**What the exercise asks:**
Swap "Identify" for "Pinpoint" in the lines from the start of the dataset entries through the line with "(936, 830).", and give those lines again with nothing else changed.

***** The data

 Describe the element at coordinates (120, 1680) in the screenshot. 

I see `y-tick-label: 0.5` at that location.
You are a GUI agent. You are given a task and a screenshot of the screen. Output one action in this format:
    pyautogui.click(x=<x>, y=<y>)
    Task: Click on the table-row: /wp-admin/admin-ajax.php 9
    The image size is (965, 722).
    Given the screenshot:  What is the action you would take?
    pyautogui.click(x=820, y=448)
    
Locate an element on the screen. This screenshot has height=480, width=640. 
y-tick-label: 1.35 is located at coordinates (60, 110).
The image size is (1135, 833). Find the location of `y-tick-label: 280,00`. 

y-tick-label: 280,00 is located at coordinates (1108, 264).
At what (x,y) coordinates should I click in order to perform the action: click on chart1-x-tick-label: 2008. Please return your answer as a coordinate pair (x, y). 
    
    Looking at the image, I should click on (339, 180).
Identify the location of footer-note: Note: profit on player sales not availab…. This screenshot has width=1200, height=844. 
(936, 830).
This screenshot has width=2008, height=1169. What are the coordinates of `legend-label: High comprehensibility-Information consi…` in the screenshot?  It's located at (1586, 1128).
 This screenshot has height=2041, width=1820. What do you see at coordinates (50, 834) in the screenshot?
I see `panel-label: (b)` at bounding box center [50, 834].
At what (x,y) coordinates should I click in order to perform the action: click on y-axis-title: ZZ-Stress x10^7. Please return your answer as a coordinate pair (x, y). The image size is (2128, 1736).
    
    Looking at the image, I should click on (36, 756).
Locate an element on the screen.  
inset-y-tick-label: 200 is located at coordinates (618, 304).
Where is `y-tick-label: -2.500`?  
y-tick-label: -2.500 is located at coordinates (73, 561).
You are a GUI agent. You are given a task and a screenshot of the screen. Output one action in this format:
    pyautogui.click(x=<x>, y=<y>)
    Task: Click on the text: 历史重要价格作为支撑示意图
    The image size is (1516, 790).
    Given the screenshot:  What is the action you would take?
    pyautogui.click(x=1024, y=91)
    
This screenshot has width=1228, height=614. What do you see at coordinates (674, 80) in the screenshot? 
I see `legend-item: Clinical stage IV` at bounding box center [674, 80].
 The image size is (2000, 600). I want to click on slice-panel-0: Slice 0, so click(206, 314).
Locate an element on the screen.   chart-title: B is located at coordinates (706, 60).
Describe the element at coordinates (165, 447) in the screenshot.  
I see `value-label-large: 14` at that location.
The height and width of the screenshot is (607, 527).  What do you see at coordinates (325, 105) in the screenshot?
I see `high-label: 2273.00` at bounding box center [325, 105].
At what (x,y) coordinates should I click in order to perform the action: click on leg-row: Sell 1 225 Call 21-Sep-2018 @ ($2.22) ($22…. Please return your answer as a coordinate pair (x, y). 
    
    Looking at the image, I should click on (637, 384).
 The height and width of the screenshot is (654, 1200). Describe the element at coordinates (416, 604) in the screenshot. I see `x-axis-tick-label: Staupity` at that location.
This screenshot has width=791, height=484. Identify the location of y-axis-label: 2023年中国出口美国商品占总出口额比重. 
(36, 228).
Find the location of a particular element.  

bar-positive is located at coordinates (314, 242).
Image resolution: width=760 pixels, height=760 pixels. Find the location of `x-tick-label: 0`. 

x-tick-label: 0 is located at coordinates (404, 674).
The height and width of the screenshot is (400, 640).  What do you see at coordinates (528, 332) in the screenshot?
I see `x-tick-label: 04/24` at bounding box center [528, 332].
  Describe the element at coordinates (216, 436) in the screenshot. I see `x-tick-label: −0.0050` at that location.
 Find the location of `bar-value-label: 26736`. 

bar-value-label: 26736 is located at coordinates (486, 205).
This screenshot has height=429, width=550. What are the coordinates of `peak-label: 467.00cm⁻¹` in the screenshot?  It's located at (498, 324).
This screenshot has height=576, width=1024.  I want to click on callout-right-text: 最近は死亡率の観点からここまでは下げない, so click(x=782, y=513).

**********

**The completed task:**
 Describe the element at coordinates (120, 1680) in the screenshot. 

I see `y-tick-label: 0.5` at that location.
You are a GUI agent. You are given a task and a screenshot of the screen. Output one action in this format:
    pyautogui.click(x=<x>, y=<y>)
    Task: Click on the table-row: /wp-admin/admin-ajax.php 9
    The image size is (965, 722).
    Given the screenshot:  What is the action you would take?
    pyautogui.click(x=820, y=448)
    
Locate an element on the screen. This screenshot has height=480, width=640. 
y-tick-label: 1.35 is located at coordinates (60, 110).
The image size is (1135, 833). Find the location of `y-tick-label: 280,00`. 

y-tick-label: 280,00 is located at coordinates (1108, 264).
At what (x,y) coordinates should I click in order to perform the action: click on chart1-x-tick-label: 2008. Please return your answer as a coordinate pair (x, y). 
    
    Looking at the image, I should click on (339, 180).
Pinpoint the location of footer-note: Note: profit on player sales not availab…. This screenshot has width=1200, height=844. 
(936, 830).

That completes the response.